» DATA SUPPLIED
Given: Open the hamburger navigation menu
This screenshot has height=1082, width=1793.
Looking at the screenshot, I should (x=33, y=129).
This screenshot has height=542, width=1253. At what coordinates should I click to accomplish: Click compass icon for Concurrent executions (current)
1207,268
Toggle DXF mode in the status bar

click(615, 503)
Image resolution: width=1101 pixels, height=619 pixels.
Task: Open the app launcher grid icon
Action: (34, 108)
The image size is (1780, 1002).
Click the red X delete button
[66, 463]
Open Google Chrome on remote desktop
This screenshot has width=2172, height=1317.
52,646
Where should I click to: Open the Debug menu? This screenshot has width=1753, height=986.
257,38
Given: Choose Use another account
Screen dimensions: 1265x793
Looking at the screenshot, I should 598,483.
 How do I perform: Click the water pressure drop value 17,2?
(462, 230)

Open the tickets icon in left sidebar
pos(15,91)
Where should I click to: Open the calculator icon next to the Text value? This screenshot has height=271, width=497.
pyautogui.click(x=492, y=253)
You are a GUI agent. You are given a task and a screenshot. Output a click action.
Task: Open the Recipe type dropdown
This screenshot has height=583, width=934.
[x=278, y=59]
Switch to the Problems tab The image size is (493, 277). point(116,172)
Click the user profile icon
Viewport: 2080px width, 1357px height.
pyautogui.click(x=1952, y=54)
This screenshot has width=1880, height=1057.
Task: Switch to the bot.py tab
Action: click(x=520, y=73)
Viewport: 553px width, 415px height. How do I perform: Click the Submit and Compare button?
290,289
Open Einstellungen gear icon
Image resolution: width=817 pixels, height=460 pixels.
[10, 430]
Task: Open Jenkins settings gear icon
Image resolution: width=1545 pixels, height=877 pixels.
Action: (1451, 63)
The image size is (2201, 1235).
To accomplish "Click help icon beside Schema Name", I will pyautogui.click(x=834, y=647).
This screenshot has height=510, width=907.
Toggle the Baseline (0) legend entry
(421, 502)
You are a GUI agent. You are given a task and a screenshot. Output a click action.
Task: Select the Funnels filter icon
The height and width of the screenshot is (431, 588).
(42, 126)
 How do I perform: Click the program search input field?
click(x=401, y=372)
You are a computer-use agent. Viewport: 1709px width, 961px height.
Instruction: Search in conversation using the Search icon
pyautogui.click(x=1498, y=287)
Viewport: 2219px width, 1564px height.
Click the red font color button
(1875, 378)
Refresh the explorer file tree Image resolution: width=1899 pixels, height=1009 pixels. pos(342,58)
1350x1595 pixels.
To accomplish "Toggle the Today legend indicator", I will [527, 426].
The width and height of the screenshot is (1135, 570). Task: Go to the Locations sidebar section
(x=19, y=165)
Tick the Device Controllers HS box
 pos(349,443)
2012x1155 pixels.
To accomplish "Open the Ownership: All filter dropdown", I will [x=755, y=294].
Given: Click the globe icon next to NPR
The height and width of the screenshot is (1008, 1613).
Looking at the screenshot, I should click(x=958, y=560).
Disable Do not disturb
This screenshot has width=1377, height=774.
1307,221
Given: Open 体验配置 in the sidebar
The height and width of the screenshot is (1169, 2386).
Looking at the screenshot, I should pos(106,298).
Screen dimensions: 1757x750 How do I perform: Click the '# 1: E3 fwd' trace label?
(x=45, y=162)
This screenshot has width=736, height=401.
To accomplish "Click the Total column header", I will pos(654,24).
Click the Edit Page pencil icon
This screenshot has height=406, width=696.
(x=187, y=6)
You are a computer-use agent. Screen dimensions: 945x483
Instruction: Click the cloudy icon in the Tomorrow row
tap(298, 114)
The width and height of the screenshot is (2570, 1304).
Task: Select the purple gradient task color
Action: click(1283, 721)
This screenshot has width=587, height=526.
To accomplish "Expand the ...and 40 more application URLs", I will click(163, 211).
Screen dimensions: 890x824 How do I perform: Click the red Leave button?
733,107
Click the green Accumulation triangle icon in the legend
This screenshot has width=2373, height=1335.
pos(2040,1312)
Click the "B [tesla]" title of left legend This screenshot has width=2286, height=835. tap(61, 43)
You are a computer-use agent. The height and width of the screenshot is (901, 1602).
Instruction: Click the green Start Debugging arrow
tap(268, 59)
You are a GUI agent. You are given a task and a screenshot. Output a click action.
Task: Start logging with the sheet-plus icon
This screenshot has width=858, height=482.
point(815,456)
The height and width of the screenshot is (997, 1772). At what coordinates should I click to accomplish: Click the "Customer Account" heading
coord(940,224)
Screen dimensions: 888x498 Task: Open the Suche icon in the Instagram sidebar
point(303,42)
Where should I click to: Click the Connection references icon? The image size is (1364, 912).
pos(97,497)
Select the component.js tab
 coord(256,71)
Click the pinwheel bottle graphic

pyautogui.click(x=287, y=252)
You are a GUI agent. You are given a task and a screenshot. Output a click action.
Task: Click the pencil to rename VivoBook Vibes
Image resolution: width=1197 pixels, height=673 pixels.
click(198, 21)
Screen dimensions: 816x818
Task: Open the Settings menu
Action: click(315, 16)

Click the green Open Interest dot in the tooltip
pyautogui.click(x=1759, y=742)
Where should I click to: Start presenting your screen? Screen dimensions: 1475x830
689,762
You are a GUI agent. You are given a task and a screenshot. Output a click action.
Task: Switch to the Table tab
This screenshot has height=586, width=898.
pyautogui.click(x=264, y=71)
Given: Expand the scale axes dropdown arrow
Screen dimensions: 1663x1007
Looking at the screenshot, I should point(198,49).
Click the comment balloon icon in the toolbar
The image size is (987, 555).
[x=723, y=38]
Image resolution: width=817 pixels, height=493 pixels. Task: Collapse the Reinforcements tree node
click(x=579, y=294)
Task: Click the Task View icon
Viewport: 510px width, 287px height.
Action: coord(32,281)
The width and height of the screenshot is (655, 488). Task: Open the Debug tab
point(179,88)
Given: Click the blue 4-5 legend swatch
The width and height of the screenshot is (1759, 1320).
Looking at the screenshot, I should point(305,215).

» REQUIREMENT
Could you copy out all the material word for word?

» RESPONSE BELOW
Given: Open the hamburger navigation menu
This screenshot has height=1082, width=1793.
Looking at the screenshot, I should (x=33, y=129).
This screenshot has height=542, width=1253. At what coordinates should I click to accomplish: Click compass icon for Concurrent executions (current)
1207,268
Toggle DXF mode in the status bar

click(615, 503)
Image resolution: width=1101 pixels, height=619 pixels.
Task: Open the app launcher grid icon
Action: (34, 108)
The image size is (1780, 1002).
Click the red X delete button
[66, 463]
Open Google Chrome on remote desktop
This screenshot has width=2172, height=1317.
52,646
Where should I click to: Open the Debug menu? This screenshot has width=1753, height=986.
257,38
Given: Choose Use another account
Screen dimensions: 1265x793
Looking at the screenshot, I should 598,483.
 How do I perform: Click the water pressure drop value 17,2?
(462, 230)

Open the tickets icon in left sidebar
pos(15,91)
Where should I click to: Open the calculator icon next to the Text value? This screenshot has height=271, width=497.
pyautogui.click(x=492, y=253)
You are a GUI agent. You are given a task and a screenshot. Output a click action.
Task: Open the Recipe type dropdown
This screenshot has height=583, width=934.
[x=278, y=59]
Switch to the Problems tab The image size is (493, 277). point(116,172)
Click the user profile icon
Viewport: 2080px width, 1357px height.
pyautogui.click(x=1952, y=54)
This screenshot has width=1880, height=1057.
Task: Switch to the bot.py tab
Action: click(x=520, y=73)
Viewport: 553px width, 415px height. How do I perform: Click the Submit and Compare button?
290,289
Open Einstellungen gear icon
Image resolution: width=817 pixels, height=460 pixels.
[10, 430]
Task: Open Jenkins settings gear icon
Image resolution: width=1545 pixels, height=877 pixels.
Action: (1451, 63)
The image size is (2201, 1235).
To accomplish "Click help icon beside Schema Name", I will pyautogui.click(x=834, y=647).
This screenshot has height=510, width=907.
Toggle the Baseline (0) legend entry
(421, 502)
You are a GUI agent. You are given a task and a screenshot. Output a click action.
Task: Select the Funnels filter icon
The height and width of the screenshot is (431, 588).
(42, 126)
 How do I perform: Click the program search input field?
click(x=401, y=372)
You are a computer-use agent. Viewport: 1709px width, 961px height.
Instruction: Search in conversation using the Search icon
pyautogui.click(x=1498, y=287)
Viewport: 2219px width, 1564px height.
Click the red font color button
(1875, 378)
Refresh the explorer file tree Image resolution: width=1899 pixels, height=1009 pixels. pos(342,58)
1350x1595 pixels.
To accomplish "Toggle the Today legend indicator", I will [527, 426].
The width and height of the screenshot is (1135, 570). Task: Go to the Locations sidebar section
(x=19, y=165)
Tick the Device Controllers HS box
 pos(349,443)
2012x1155 pixels.
To accomplish "Open the Ownership: All filter dropdown", I will [x=755, y=294].
Given: Click the globe icon next to NPR
The height and width of the screenshot is (1008, 1613).
Looking at the screenshot, I should click(x=958, y=560).
Disable Do not disturb
This screenshot has width=1377, height=774.
1307,221
Given: Open 体验配置 in the sidebar
The height and width of the screenshot is (1169, 2386).
Looking at the screenshot, I should pos(106,298).
Screen dimensions: 1757x750 How do I perform: Click the '# 1: E3 fwd' trace label?
(x=45, y=162)
This screenshot has width=736, height=401.
To accomplish "Click the Total column header", I will pos(654,24).
Click the Edit Page pencil icon
This screenshot has height=406, width=696.
(x=187, y=6)
You are a computer-use agent. Screen dimensions: 945x483
Instruction: Click the cloudy icon in the Tomorrow row
tap(298, 114)
The width and height of the screenshot is (2570, 1304).
Task: Select the purple gradient task color
Action: click(1283, 721)
This screenshot has width=587, height=526.
To accomplish "Expand the ...and 40 more application URLs", I will click(163, 211).
Screen dimensions: 890x824 How do I perform: Click the red Leave button?
733,107
Click the green Accumulation triangle icon in the legend
This screenshot has width=2373, height=1335.
pos(2040,1312)
Click the "B [tesla]" title of left legend This screenshot has width=2286, height=835. tap(61, 43)
You are a computer-use agent. The height and width of the screenshot is (901, 1602).
Instruction: Click the green Start Debugging arrow
tap(268, 59)
You are a GUI agent. You are given a task and a screenshot. Output a click action.
Task: Start logging with the sheet-plus icon
This screenshot has width=858, height=482.
point(815,456)
The height and width of the screenshot is (997, 1772). At what coordinates should I click to accomplish: Click the "Customer Account" heading
coord(940,224)
Screen dimensions: 888x498 Task: Open the Suche icon in the Instagram sidebar
point(303,42)
Where should I click to: Click the Connection references icon? The image size is (1364, 912).
pos(97,497)
Select the component.js tab
 coord(256,71)
Click the pinwheel bottle graphic

pyautogui.click(x=287, y=252)
You are a GUI agent. You are given a task and a screenshot. Output a click action.
Task: Click the pencil to rename VivoBook Vibes
Image resolution: width=1197 pixels, height=673 pixels.
click(198, 21)
Screen dimensions: 816x818
Task: Open the Settings menu
Action: click(315, 16)

Click the green Open Interest dot in the tooltip
pyautogui.click(x=1759, y=742)
Where should I click to: Start presenting your screen? Screen dimensions: 1475x830
689,762
You are a GUI agent. You are given a task and a screenshot. Output a click action.
Task: Switch to the Table tab
This screenshot has height=586, width=898.
pyautogui.click(x=264, y=71)
Given: Expand the scale axes dropdown arrow
Screen dimensions: 1663x1007
Looking at the screenshot, I should point(198,49).
Click the comment balloon icon in the toolbar
The image size is (987, 555).
[x=723, y=38]
Image resolution: width=817 pixels, height=493 pixels. Task: Collapse the Reinforcements tree node
click(x=579, y=294)
Task: Click the Task View icon
Viewport: 510px width, 287px height.
Action: coord(32,281)
The width and height of the screenshot is (655, 488). Task: Open the Debug tab
point(179,88)
Given: Click the blue 4-5 legend swatch
The width and height of the screenshot is (1759, 1320).
Looking at the screenshot, I should point(305,215).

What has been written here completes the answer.